WORK REQUEST 1: In the film excerpt, on what single day did the people in the selected vlogs talk about themselves?
WORK REQUEST 2: Extend the film excerpt, picking up right after its final sentence.

EXCERPT TO READ:
A montage features various physical labor, with a sweeper harshly criticized by a citizen and a shoeshine worker struggling to attract people amid fear of COVID-19. The homeless man from earlier flies drones as a way of coping, while others skydive, and a horse rider wins a race. A trainspotter achieves his goal of spotting all seven Class I railroads in a day. Amid isolation, people find connections with animals, and a furry says the fashion style is his way of self-expression. Another montage laments air pollution and natural disasters.

People talk about old memories and attend religious activities. An expecting centenarian urges happiness in life. The woman that failed in getting pregnant earlier says she wants her future kids to live in a kind society. As night falls, stores close; some people go home, while others rejoice in celebrations. Some experience joy, others sorrow. Before sleeping, a boy says he wishes people can communicate with the dead. The film ends with a girl trying to put viewers to peace by hearing waves crashing in the dark.

== Theme and production ==
The announcement of the film was published on the movie's YouTube channel on July 8, 2020, coinciding with the COVID-19 pandemic, the George Floyd protests, natural disasters, etc., which Sundance Film Festival director Tabitha Jackson sees as "the perfect time to premiere this for a new edition of a work that so powerfully demonstrates the power of cinematic storytelling to reveal and celebrate our shared humanity".

The film follows the same structure as its 2011 predecessor, comprising selected vlogs of people all around the world, talking about themselves on the same day, July 25, 2020. Submissions were open from July 25 to August 2. A team of multilingual editors and researchers selected noteworthy submissions.

Kevin Macdonald sees the film as a "time capsule," stating:I guess any movie reflects its moment, whether you consciously want it to or not, but this even more so. I think it will be a time capsule for the ages. We're living through this time of great political upheaval, and that's maybe at the forefront of our thoughts. But for a lot of people, the lived day-to-day experience, which is what I'm hoping we'll capture in the film, is not going to be about those big issues, at least not directly. It's going to be about, you know, 'it's bath time for the baby,' or, 'what do I do on my Saturday off,' or, 'I don't have enough food to eat, and here's how I get by.' I always say to people, 'What's boring to you, what's normal to you, is gonna be fascinating to other people.'The producers did not compensate individual film-makers whose work was included for their creative efforts, although they were credited as co-directors of the project.

Saved entries
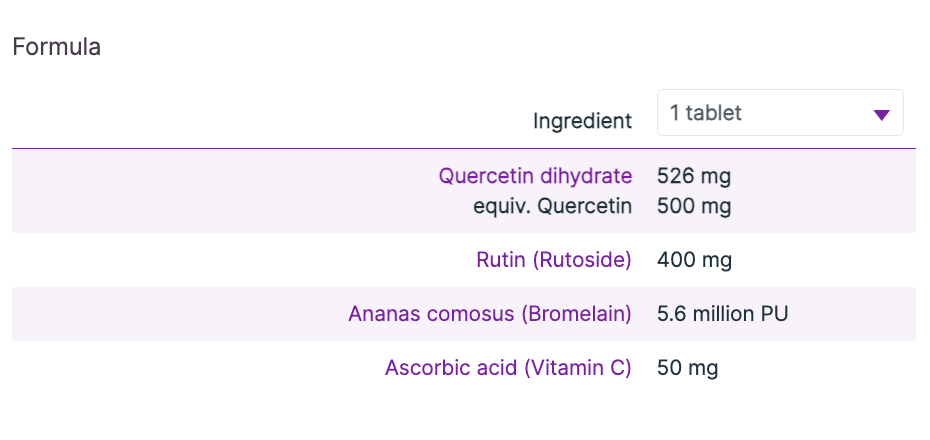930x440 pixels.
Task: Click the purple dropdown arrow icon
Action: click(881, 115)
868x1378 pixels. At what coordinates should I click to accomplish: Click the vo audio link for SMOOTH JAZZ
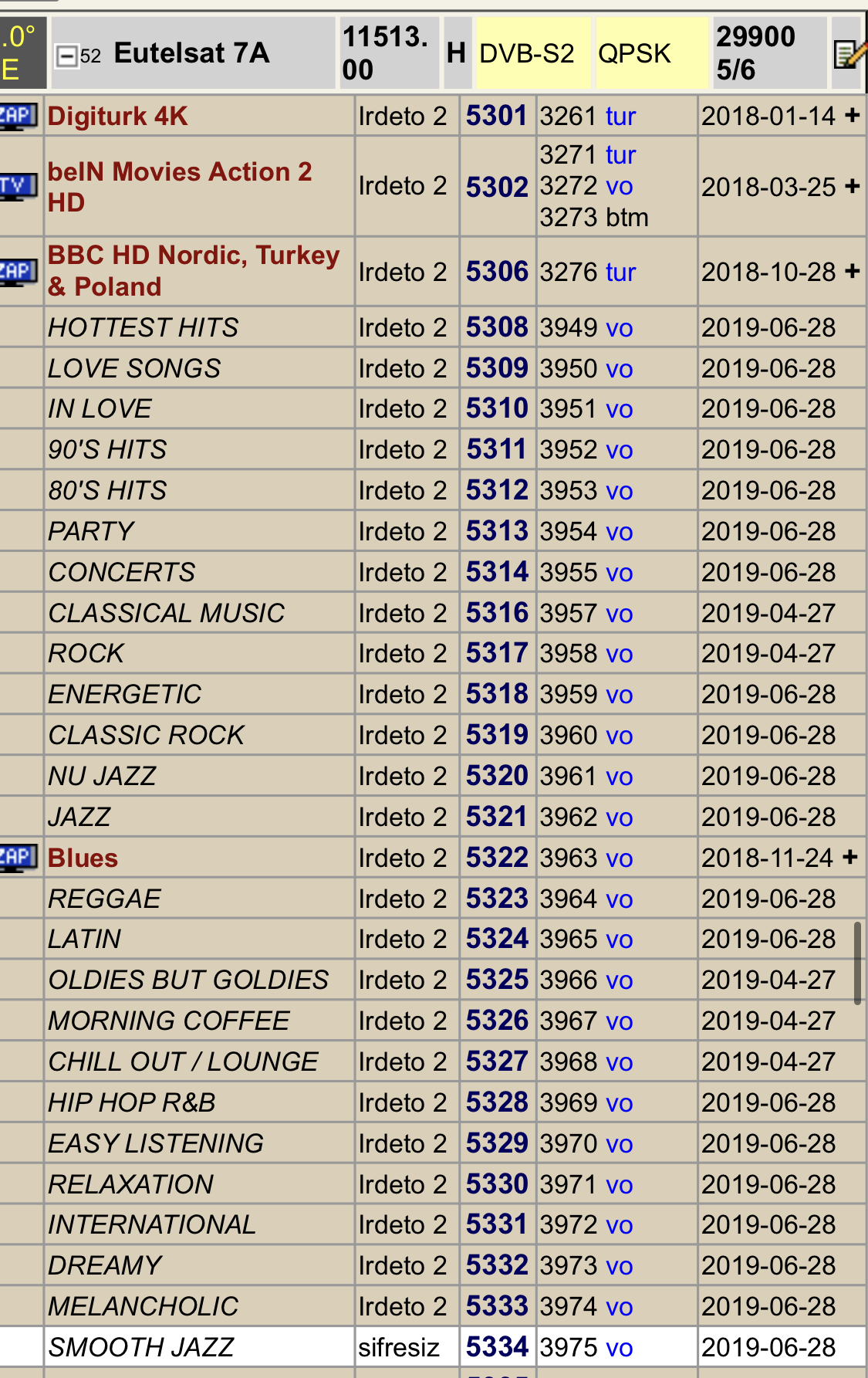pyautogui.click(x=619, y=1347)
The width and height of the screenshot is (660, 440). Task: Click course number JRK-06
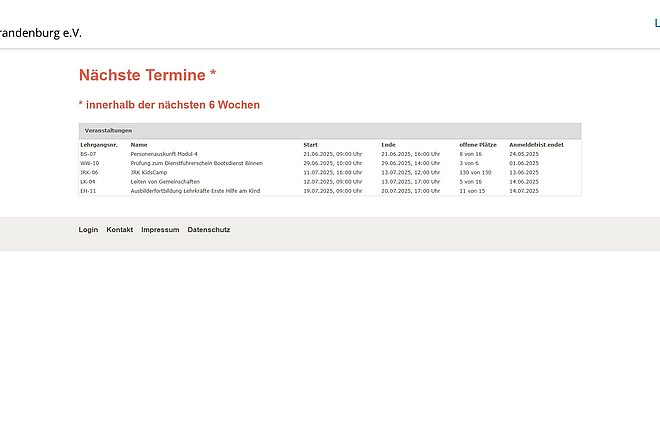click(89, 172)
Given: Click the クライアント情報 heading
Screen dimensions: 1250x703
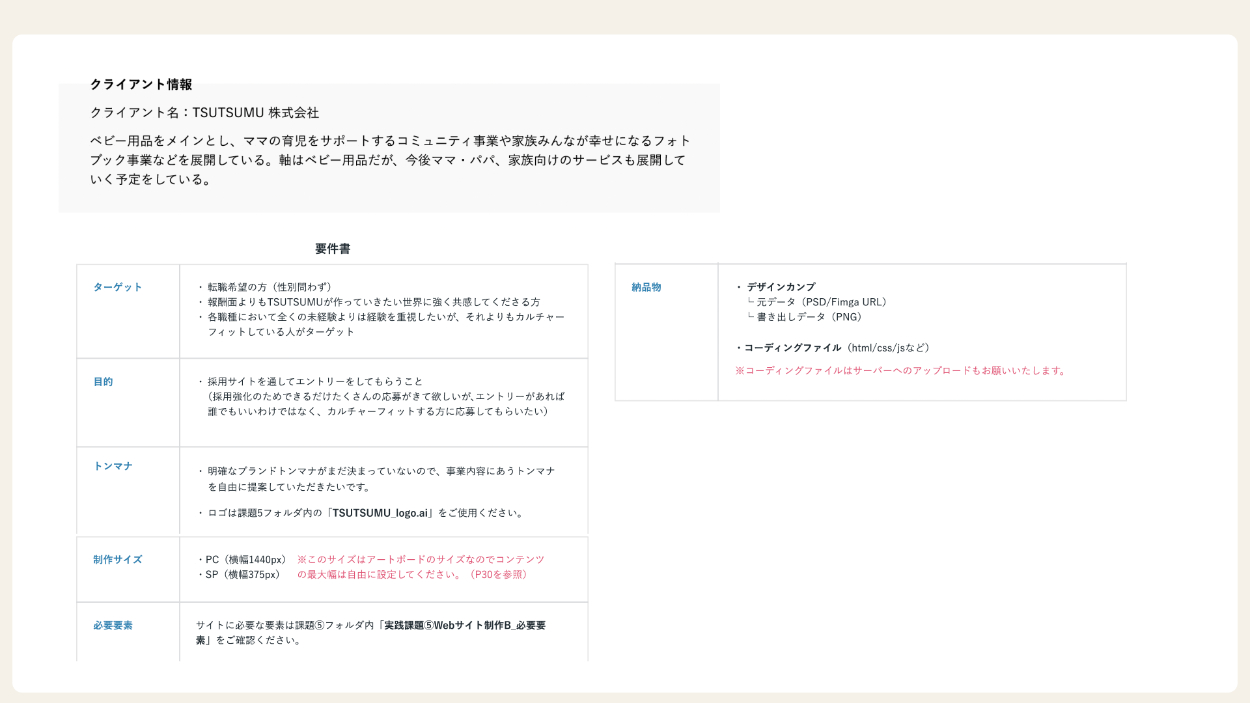Looking at the screenshot, I should tap(141, 85).
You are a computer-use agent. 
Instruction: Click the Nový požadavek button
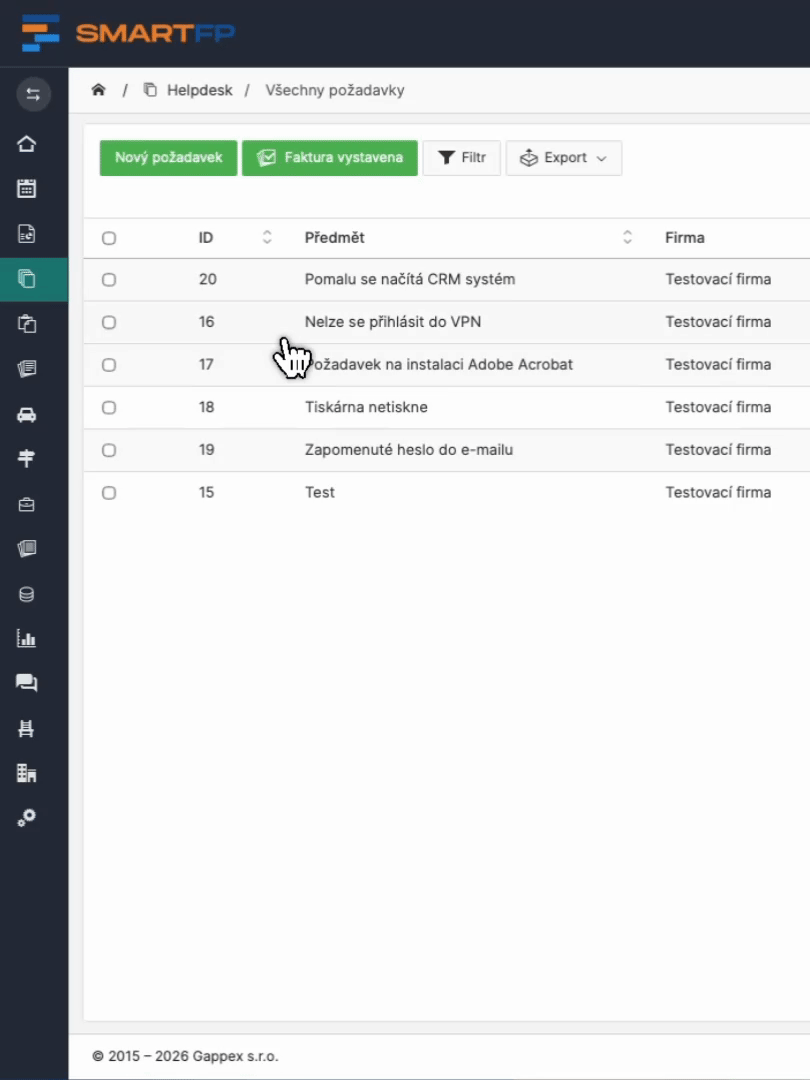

TASK RESPONSE 1: July 25, 2020

TASK RESPONSE 2:
== Critical response ==
On Rotten Tomatoes, Life in a Day 2020 has an approval rating of 70% based on 23 reviews, with an average rating of 6.70/10. On Metacritic, the film has a weighted average score of 54 out of 100 based on reviews from 7 critics, indicating "mixed or average" reviews.

Most critics came to an agreement that the film is a comprehensive depiction of life during the COVID-19 pandemic, with the Chicago Sun-Times calling it "wholly predictable yet undeniably effective", and Variety comparing it favorably with its predecessor for focusing on highlighting themes of unity, though noted that this approach caused the film to lack themes of "seeking and stressing life’s more diverse and disorienting juxtapositions". Many also praise the choice of videos and compilation style, which they observed to be emotional and heartwarming, feelings ambient in a variety of ways during the pandemic, though Variety called certain choices "irregular", and Peter Bradshaw of The Guardian criticized its apparent context-free nature and that the compilation "look[s] more like a corporate ad". He, however, praised many of the videos, which he found to be lively.

The San Francisco Chronicle's G. Allen Johnson went so far as comparing the film to that of the Voyager Golden Record, labeling Life in a Day 2020 "an ethnographic record of our planet in a moment of time", and expresses anticipation for future follow-ups.